• _WORK TASK_
Set the listing down again exactly, please, apart from its pictures.

• _SUPPLIED MATERIAL_
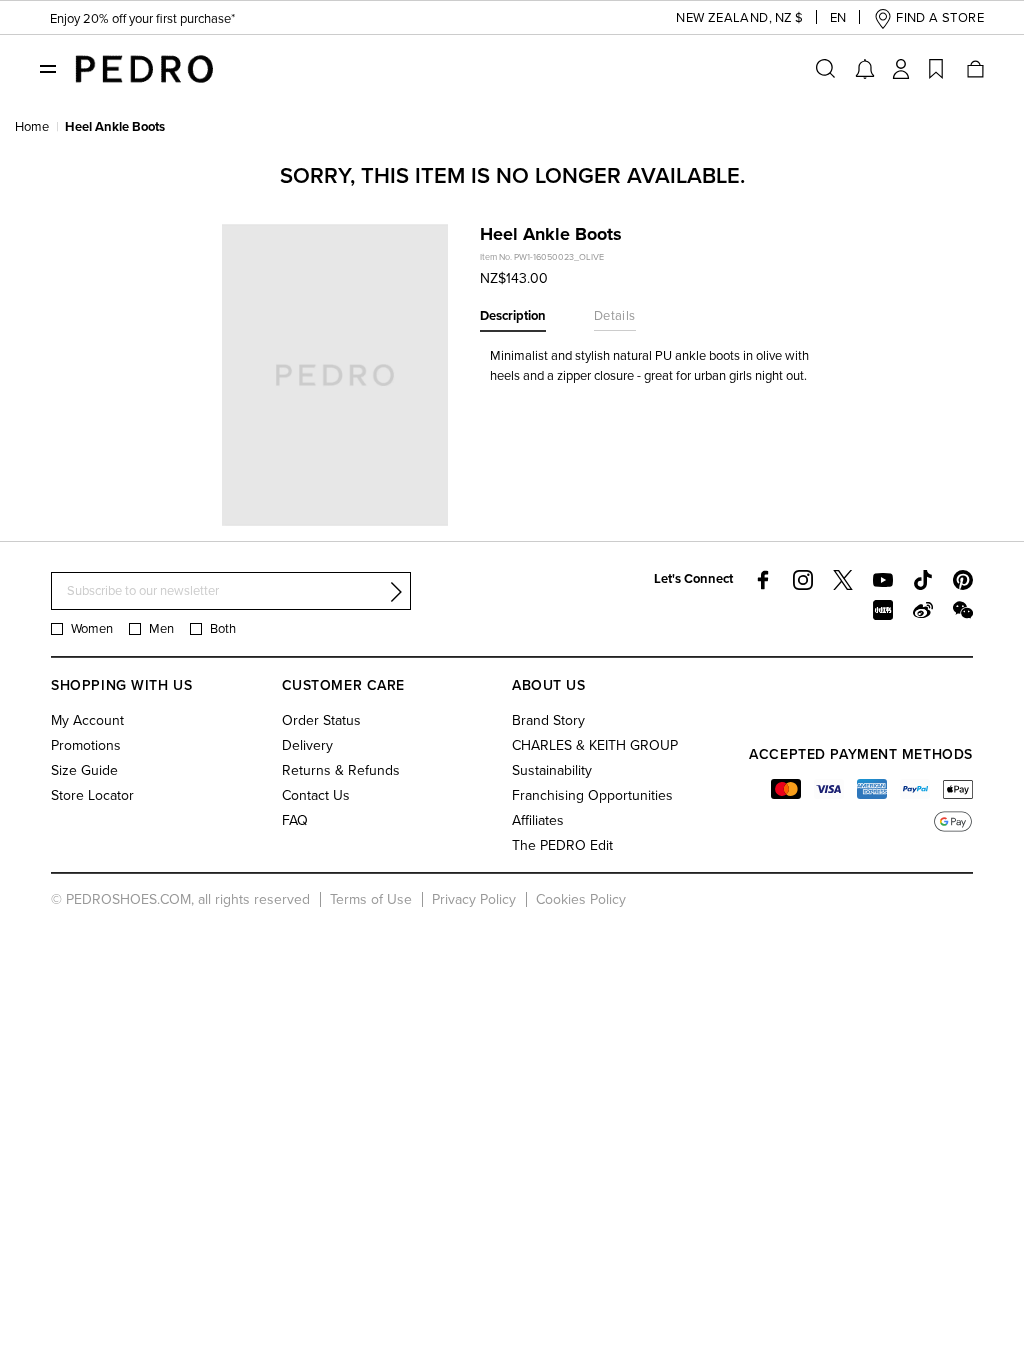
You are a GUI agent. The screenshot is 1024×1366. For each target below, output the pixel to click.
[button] (723, 18)
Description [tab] (513, 316)
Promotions (86, 745)
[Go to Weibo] (923, 610)
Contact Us (316, 795)
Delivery (307, 745)
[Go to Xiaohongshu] (883, 610)
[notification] (865, 69)
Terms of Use (371, 899)
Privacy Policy (474, 899)
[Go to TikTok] (923, 580)
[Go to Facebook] (763, 580)
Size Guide (84, 770)
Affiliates (538, 820)
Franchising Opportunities (592, 795)
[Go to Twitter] (843, 580)
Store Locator (92, 795)
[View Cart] (974, 69)
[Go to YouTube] (883, 580)
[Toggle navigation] (48, 68)
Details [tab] (615, 316)
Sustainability (552, 770)
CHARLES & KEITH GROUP (595, 745)
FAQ (295, 820)
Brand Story (548, 720)
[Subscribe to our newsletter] (396, 592)
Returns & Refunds (341, 770)
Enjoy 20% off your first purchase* (142, 19)
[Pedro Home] (144, 68)
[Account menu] (901, 69)
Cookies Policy (581, 899)
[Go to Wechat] (963, 610)
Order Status (321, 720)
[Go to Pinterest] (963, 580)
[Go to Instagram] (803, 580)
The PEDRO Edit (562, 845)
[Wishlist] (936, 69)
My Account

• _SOLUTION TO THE PROBLEM_
You are a GUI agent. The screenshot is 1024×1366. For each target below, output the pixel to click.
[button] (723, 18)
Description [tab] (513, 316)
Promotions (86, 745)
[Go to Weibo] (923, 610)
Contact Us (316, 795)
Delivery (307, 745)
[Go to Xiaohongshu] (883, 610)
[notification] (865, 69)
Terms of Use (371, 899)
Privacy Policy (474, 899)
[Go to TikTok] (923, 580)
[Go to Facebook] (763, 580)
Size Guide (84, 770)
Affiliates (538, 820)
Franchising Opportunities (592, 795)
[Go to Twitter] (843, 580)
Store Locator (92, 795)
[View Cart] (974, 69)
[Go to YouTube] (883, 580)
[Toggle navigation] (48, 68)
Details [tab] (615, 316)
Sustainability (552, 770)
CHARLES & KEITH GROUP (595, 745)
FAQ (295, 820)
Brand Story (548, 720)
[Subscribe to our newsletter] (396, 592)
Returns & Refunds (341, 770)
Enjoy 20% off your first purchase* (142, 19)
[Pedro Home] (144, 68)
[Account menu] (901, 69)
Cookies Policy (581, 899)
[Go to Wechat] (963, 610)
Order Status (321, 720)
[Go to Pinterest] (963, 580)
[Go to Instagram] (803, 580)
The PEDRO Edit (562, 845)
[Wishlist] (936, 69)
My Account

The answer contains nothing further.